*About this exercise:*
Each entry below should be given again exactly; the pictures stay out.

Records from a data source:
-----

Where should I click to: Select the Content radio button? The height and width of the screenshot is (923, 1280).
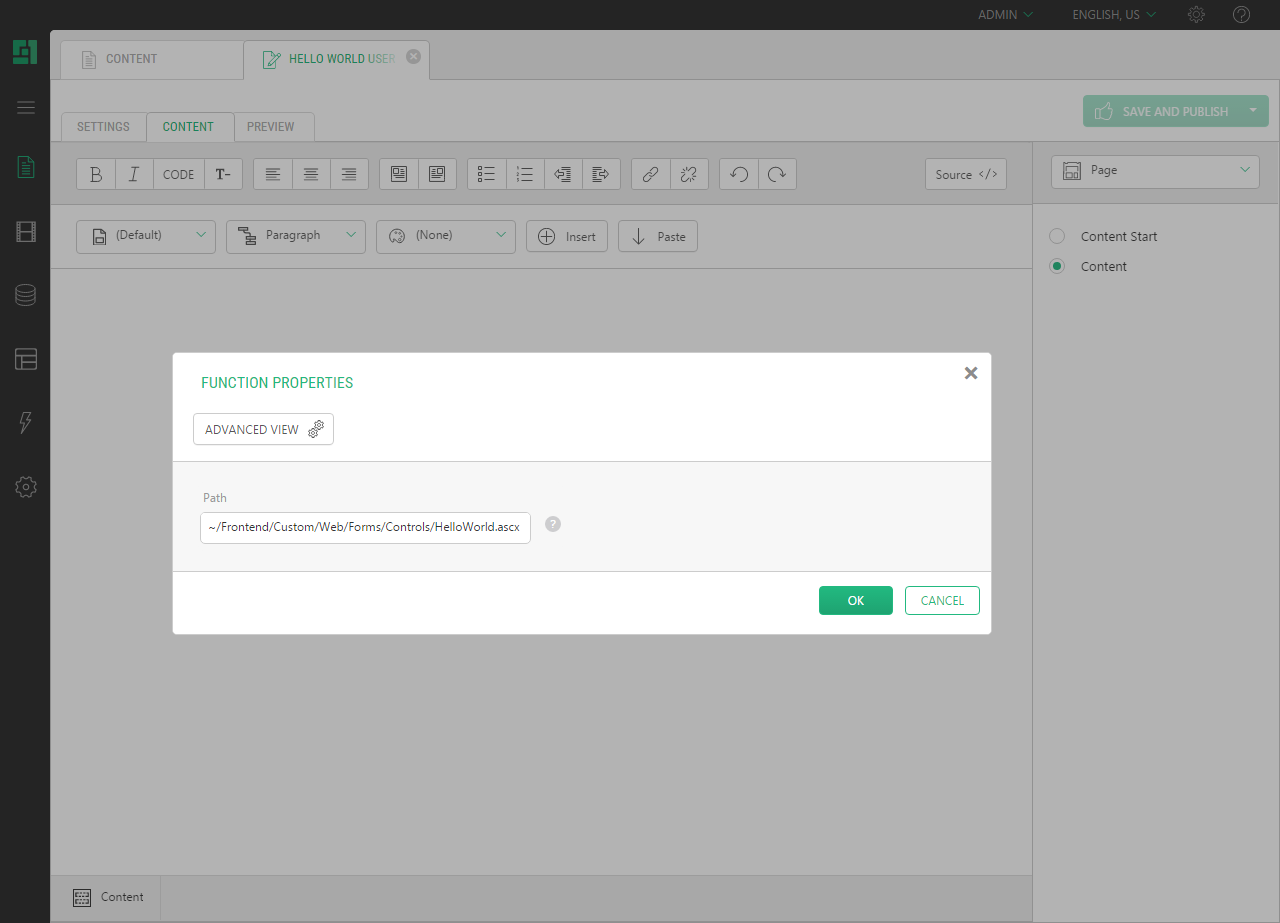(x=1057, y=267)
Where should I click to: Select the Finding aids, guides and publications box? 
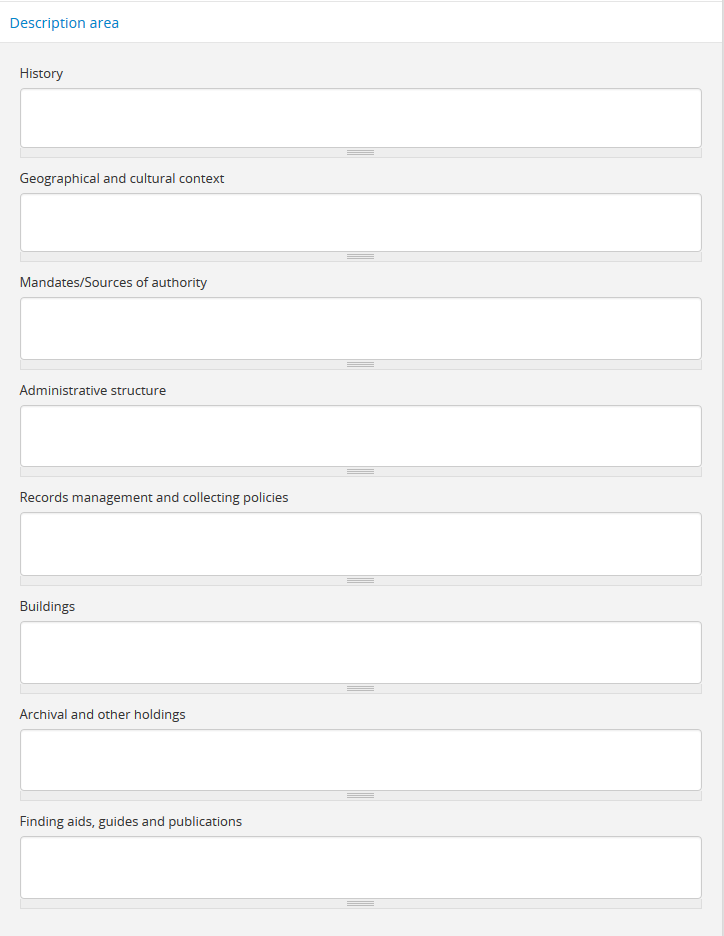pos(360,867)
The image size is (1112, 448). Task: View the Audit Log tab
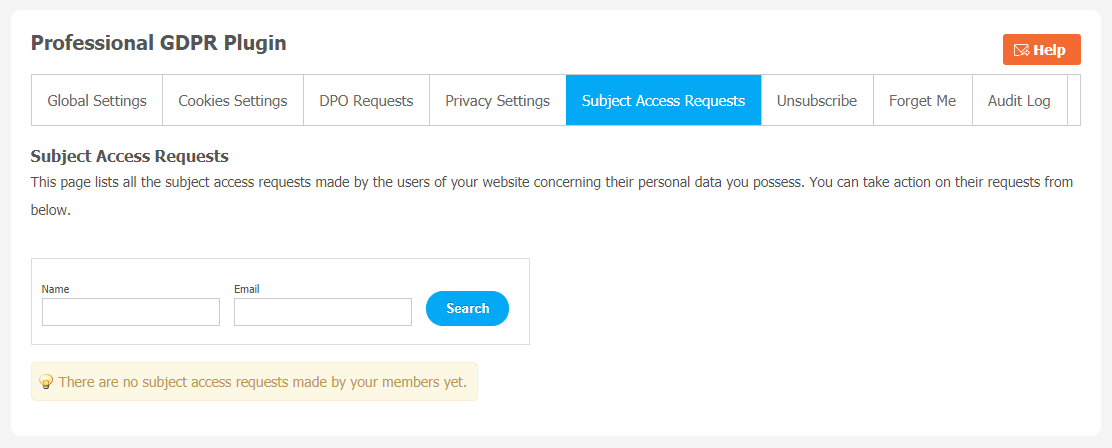tap(1019, 101)
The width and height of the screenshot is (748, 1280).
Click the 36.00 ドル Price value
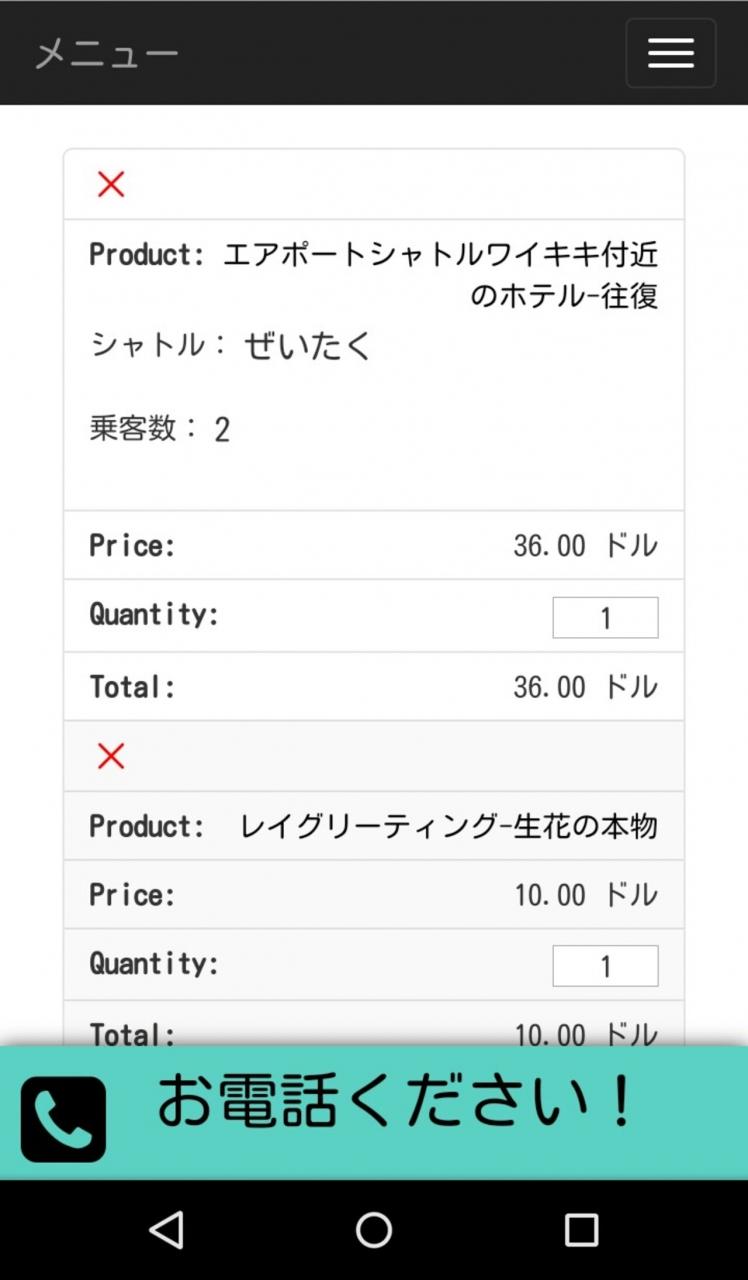(586, 545)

-----

*Task answer:*
Where should I click to: Select the Content radio button? The height and width of the screenshot is (923, 1280).
(x=1057, y=267)
Where should I click to: Select the Finding aids, guides and publications box? 
pos(360,867)
The image size is (1112, 448). Task: View the Audit Log tab
tap(1019, 101)
The width and height of the screenshot is (748, 1280).
Click the 36.00 ドル Price value
(586, 545)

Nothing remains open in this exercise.